Question

I have 16-bit PGM images that I am trying to read in Python. It seems (?) like PIL does not support this format?

import Image
im = Image.open('test.pgm')
im.show()

Shows roughly the image, but it isn't right. There are dark bands throughout and img is reported to have mode=L. I think this is related to an early question I had about 16-bit TIFF files. Is 16-bit that rare that PIL just does not support it? Any advice how I can read 16-bit PGM files in Python, using PIL or another standard library, or home-grown code?

Was it helpful?

Solution

The following depends only on numpy to load the image, which can be 8-bit or 16-bit raw PGM/PPM. I also show a couple different ways to view the image. The one that uses PIL (import Image) requires that the data first be converted to 8-bit.

#!/usr/bin/python2 -u

from __future__ import print_function
import sys, numpy

def read_pnm_from_stream( fd ):
   pnm = type('pnm',(object,),{}) ## create an empty container
   pnm.header = fd.readline()
   pnm.magic = pnm.header.split()[0]
   pnm.maxsample = 1 if ( pnm.magic == 'P4' ) else 0
   while ( len(pnm.header.split()) < 3+(1,0)[pnm.maxsample] ): s = fd.readline() ; pnm.header += s if ( len(s) and s[0] != '#' ) else ''
   pnm.width, pnm.height = [int(item) for item in pnm.header.split()[1:3]]
   pnm.samples = 3 if ( pnm.magic == 'P6' ) else 1
   if ( pnm.maxsample == 0 ): pnm.maxsample = int(pnm.header.split()[3])
   pnm.pixels = numpy.fromfile( fd, count=pnm.width*pnm.height*pnm.samples, dtype='u1' if pnm.maxsample < 256 else '>u2' )
   pnm.pixels = pnm.pixels.reshape(pnm.height,pnm.width) if pnm.samples==1 else pnm.pixels.reshape(pnm.height,pnm.width,pnm.samples)
   return pnm

if __name__ == '__main__':

## read image
 # src = read_pnm_from_stream( open(filename) )
   src = read_pnm_from_stream( sys.stdin )
 # print("src.header="+src.header.strip(), file=sys.stderr )
 # print("src.pixels="+repr(src.pixels), file=sys.stderr )

## write image
   dst=src
   dst.pixels = numpy.array([ dst.maxsample-i for i in src.pixels ],dtype=dst.pixels.dtype) ## example image processing
 # print("dst shape: "+str(dst.pixels.shape), file=sys.stderr )
   sys.stdout.write(("P5" if dst.samples==1 else "P6")+"\n"+str(dst.width)+" "+str(dst.height)+"\n"+str(dst.maxsample)+"\n");
   dst.pixels.tofile( sys.stdout ) ## seems to work, I'm not sure how it decides about endianness

## view using Image
   import Image
   viewable = dst.pixels if dst.pixels.dtype == numpy.dtype('u1') else numpy.array([ x>>8 for x in dst.pixels],dtype='u1')
   Image.fromarray(viewable).show()

## view using scipy
   import scipy.misc
   scipy.misc.toimage(dst.pixels).show()

Usage notes

  • I eventually figured out "how it decides about endianness" -- it is actually storing the image in memory as big-endian (rather than native). This scheme might slow down any non-trivial image processing -- although other performance issues with Python may relegate this concern to a triviality (see below).
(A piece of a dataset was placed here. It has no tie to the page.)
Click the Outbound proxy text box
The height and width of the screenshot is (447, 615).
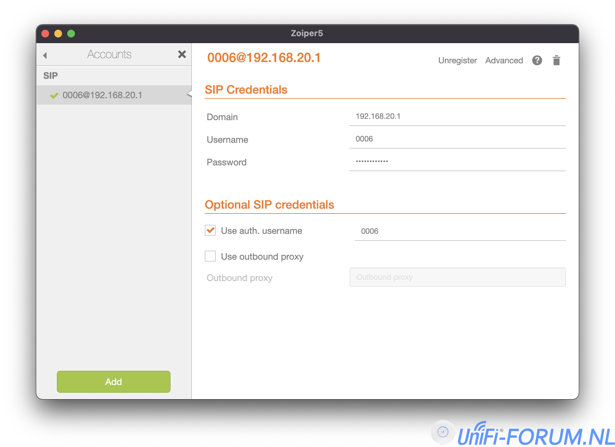(x=457, y=277)
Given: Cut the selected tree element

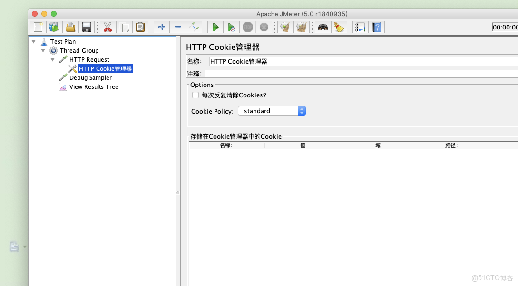Looking at the screenshot, I should pyautogui.click(x=108, y=27).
  • I asked a question related to the endianness concern here. I also ran into some interesting confusion related to endianness with this because I was testing by preprocessing the image with pnmdepth 65535 which is not good (by itself) for testing endianness since the low and high bytes might end up being the same (I didn't notice right away because print(array) outputs decimal). I should have also applied pnmgamma to save myself some confusion.

  • Because Python is so slow, numpy tries to be sneakyclever about how it applies certain operations (see broadcasting). The first rule of thumb for efficiency with numpy is let numpy handle iteration for you (or put another way don't write your own for loops). The funny thing in the code above is that it only partially follows this rule when doing the "example image processing", and therefore the performance of that line has an extreme dependency on the parameters that were given to reshape.
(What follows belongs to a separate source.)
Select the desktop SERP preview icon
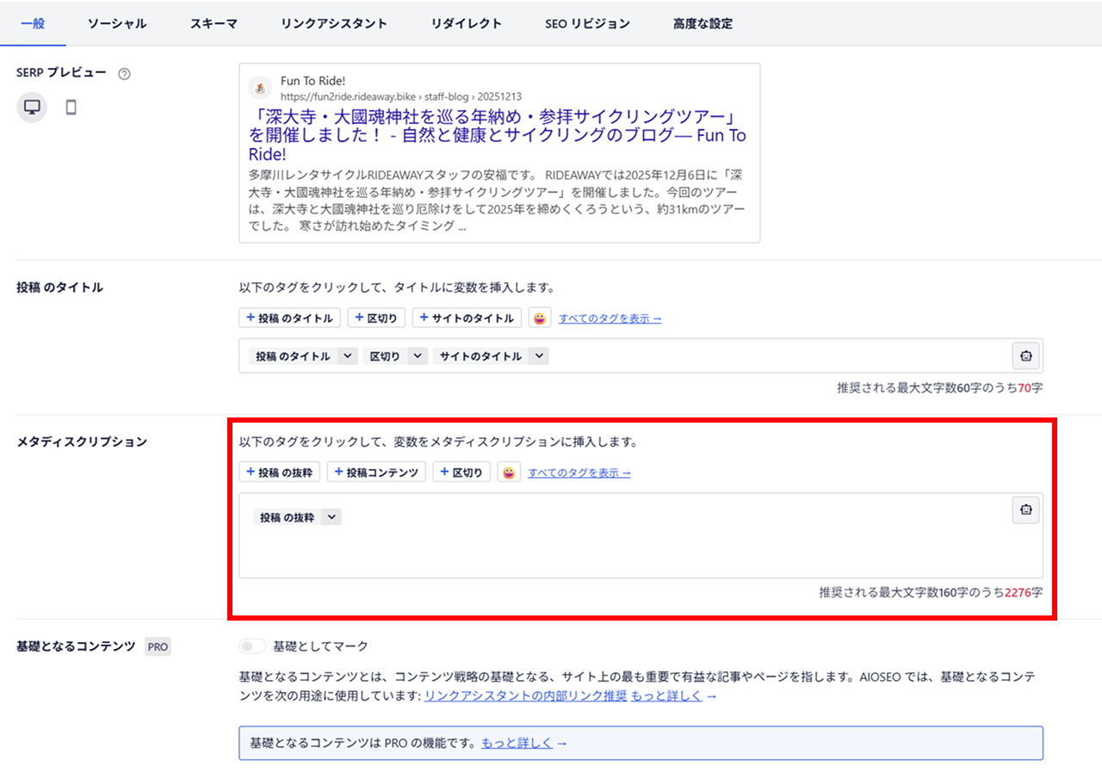1102x779 pixels. [31, 107]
  • The next big numpy endianness mystery: Why does newbyteorder() seem to return an array, when it's documented to return a dtype. This is relevant if you want to convert to native endian with dst.pixels=dst.pixels.byteswap(True).newbyteorder().

  • Hints on porting to Python 3: binary input with an ASCII text header, read from stdin

OTHER TIPS

You need a mode of "L;16"; however it looks like PIL has a mode of "L" hardcoded into File.c when loading a PGM. You’d have to write your own decoder if you want to be able to read a 16-bit PGM.

However, 16-bit image support still seems flaky:

>>> im = Image.fromstring('I;16', (16, 16), '\xCA\xFE' * 256, 'raw', 'I;16') 
>>> im.getcolors()
Traceback (most recent call last):
  File "<stdin>", line 1, in <module>
  File "/usr/lib/python2.6/dist-packages/PIL/Image.py", line 866, in getcolors
    return self.im.getcolors(maxcolors)
ValueError: image has wrong mode

I think PIL is capable of reading images with 16 bits, but actually storing and manipulating them is still experimental.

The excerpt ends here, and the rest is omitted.